_Records supplied_.
::::::::::
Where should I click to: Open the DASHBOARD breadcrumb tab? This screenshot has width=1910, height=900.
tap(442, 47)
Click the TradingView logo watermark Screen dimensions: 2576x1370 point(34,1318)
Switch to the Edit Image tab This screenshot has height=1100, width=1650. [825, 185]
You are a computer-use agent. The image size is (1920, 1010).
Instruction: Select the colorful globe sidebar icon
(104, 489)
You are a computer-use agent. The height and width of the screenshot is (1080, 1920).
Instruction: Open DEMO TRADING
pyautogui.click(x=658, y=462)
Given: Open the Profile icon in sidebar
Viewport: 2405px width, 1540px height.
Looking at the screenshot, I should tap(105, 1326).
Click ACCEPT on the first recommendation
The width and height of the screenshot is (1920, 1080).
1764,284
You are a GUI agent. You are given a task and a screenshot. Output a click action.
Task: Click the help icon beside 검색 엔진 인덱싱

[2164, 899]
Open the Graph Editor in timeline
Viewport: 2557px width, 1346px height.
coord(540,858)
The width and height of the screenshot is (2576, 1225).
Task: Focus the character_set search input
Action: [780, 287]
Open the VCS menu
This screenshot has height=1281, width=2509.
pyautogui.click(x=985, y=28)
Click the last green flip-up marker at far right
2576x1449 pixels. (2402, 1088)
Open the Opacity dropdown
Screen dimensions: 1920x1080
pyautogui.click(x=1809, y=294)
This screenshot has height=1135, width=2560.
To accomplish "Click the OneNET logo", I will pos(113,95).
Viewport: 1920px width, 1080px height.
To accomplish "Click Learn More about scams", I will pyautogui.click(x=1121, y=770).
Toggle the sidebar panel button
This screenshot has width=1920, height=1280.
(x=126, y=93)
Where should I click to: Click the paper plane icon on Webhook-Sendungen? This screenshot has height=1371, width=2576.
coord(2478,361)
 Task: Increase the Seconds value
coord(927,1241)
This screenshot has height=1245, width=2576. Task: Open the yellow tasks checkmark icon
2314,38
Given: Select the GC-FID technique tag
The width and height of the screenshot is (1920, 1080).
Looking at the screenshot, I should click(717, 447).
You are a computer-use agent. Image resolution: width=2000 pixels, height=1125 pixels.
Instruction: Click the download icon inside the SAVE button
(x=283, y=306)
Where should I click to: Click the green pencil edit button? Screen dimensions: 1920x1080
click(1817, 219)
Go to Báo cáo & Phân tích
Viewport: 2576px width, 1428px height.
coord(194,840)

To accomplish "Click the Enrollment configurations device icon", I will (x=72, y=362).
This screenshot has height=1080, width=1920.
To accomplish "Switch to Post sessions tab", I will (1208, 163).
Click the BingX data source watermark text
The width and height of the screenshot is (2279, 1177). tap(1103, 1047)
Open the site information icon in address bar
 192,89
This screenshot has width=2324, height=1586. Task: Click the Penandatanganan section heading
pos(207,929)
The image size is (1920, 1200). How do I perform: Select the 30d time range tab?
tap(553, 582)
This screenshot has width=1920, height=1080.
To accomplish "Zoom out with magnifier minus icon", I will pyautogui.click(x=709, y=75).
::::::::::
_Action item_. Only lines of the data holding the word "computer" go in the answer. Please copy each of them.

_Solution for this problem_.
You are a computer-use agent. The image size is (1920, 1010).
You are a computer-use agent. The height and width of the screenshot is (1080, 1920).
You are a computer-use agent. Image resolution: width=2000 pixels, height=1125 pixels.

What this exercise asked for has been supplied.